We suppose that we will find differences between countries, but also between the different Australian sites, as environment may varies between these areas.
Figure 1 : Labroides dimidiatus, part of the Labridae family. Picture in Ras Mohammed National Park, Sharm el Sheikh, Egypt.
Photo by Staubli Virginie.
MATERIAL AND METHODS
Site and subject
Data from Egypt were collected between April 15th and April 19th of year 2018 in Ras Mohamed National Park, Egypt (Figure 2). Twelve different cleaning-stations (Figure 3) were chosen to avoid recording the same individual multiple times and thus avoid pseudo-replication. In shallow water, the study area consists of small reef patches that are isolated from each other by sandy areas. Before starting to record data, cleaning stations of Labroides dimidiatus were localized and marked by colored rocks to facilitate the identification of the cleaning stations. All colored rocks were removed once the experiences finished.
Location of Ras Mohamed National Park, Egypt ©Google Maps
Map of the data collection in Ras Mohamed National Park, Egypt. A circle represents a cleaning-station. Yellow circles are for data collected during the morning (7 - 10 a.m.) and red circles are for data collected during the afternoon (2 - 5 p.m.). ©Google Maps
Map of the data collection on Lizard Island, Queensland, Australia. The 3 different sites are “Mermaid” 2011 (MB), “North horse shoe” 2014 (NHS), “Big Vicky’s” 2014 (BV). ©Google Maps
Location of Ras Mohamed National Park, Egypt ©Google Maps
Data collection
Videos were collected either by snorkeling or diving using Canon G15 and G16 in different cleaning-stations. Natural cleaning interactions were filmed for 30 minutes between 7 a.m. and 5 p.m. (Figure 5a to 5e). Twelve adult cleaners were randomly selected and when in couple, we tried to identify and only follow the female cleaner wrasse (generally the smallest individual). Divers and snorkelers kept an approximate distance of 2 meters during filming.
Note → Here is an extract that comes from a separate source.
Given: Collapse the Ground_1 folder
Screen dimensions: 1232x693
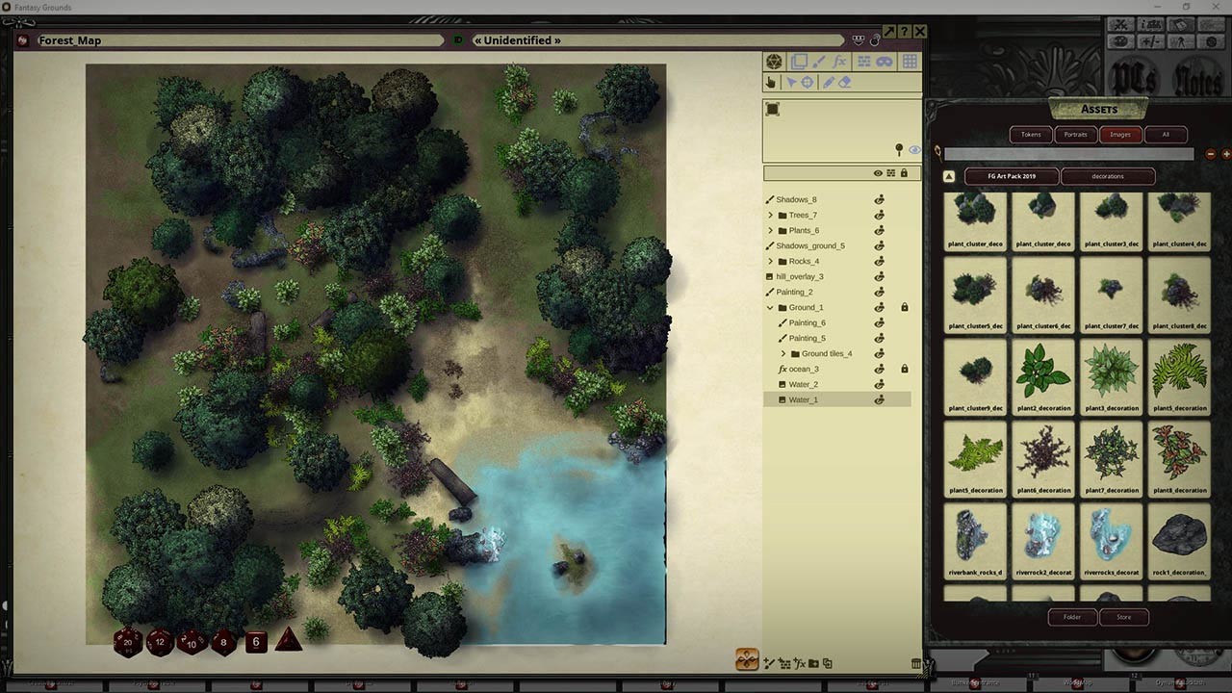Looking at the screenshot, I should (x=768, y=307).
We considered an interaction as soon as the cleaner followed a client for at least one second, and the end of an interaction as soon as the cleaner leaved the client. We considered a new interaction if the cleaner switched to another client but came back to a previous client.
Interaction between Labroides dimidiatus and Thalassoma klunzingeri, part of the Labroides family. Photo by Niklaus Simon.
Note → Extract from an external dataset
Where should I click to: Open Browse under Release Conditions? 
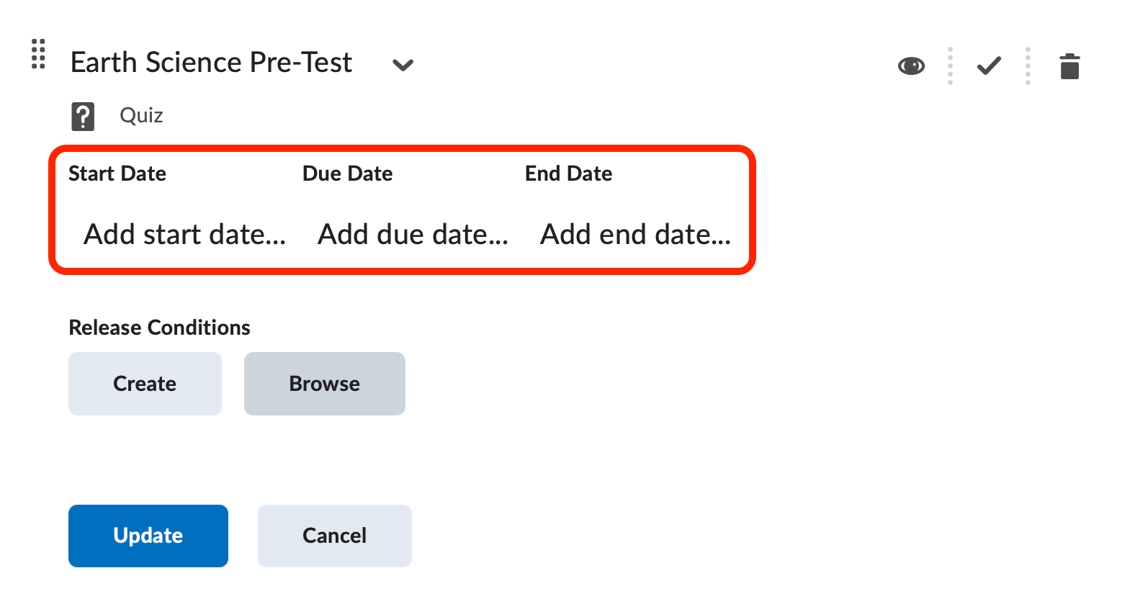[324, 384]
Interaction between Labroides dimidiatus and Pseudanthias squamipinnis, part of the Serranidae family. Photo by Niklaus Simon.
Interaction between Labroides dimidiatus and Chaetodon fasciatus, part of the Chaetodontidae family. Photo by Porta Sophie.
Interaction between Labroides dimidiatus and Thalassoma klunzingeri, part of the Labroides family. Photo by Niklaus Simon.
Data extraction
For each cleaner fish, we analysed the number of interactions by time unit (30 minutes), the number of interactions with large clients by time unit, the mean duration of interactions and the percentage of time cleaners spent interacting over 30 minutes.
All videos were randomly analysed by one of us. From each video, we extracted for each cleaner-client interaction the client species, family, the maximal size of the species and the duration of the interaction.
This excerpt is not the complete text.